Given records →
▼▼▼
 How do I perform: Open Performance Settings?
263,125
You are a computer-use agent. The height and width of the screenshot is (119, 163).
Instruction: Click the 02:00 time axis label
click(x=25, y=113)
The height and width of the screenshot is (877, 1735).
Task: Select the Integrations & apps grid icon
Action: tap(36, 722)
▲▲▲
Task brief →
Each line of the data should be given back exactly.

Task solution →
 How do I perform: Open Performance Settings?
263,125
You are a computer-use agent. The height and width of the screenshot is (119, 163).
Instruction: Click the 02:00 time axis label
click(x=25, y=113)
The height and width of the screenshot is (877, 1735).
Task: Select the Integrations & apps grid icon
Action: tap(36, 722)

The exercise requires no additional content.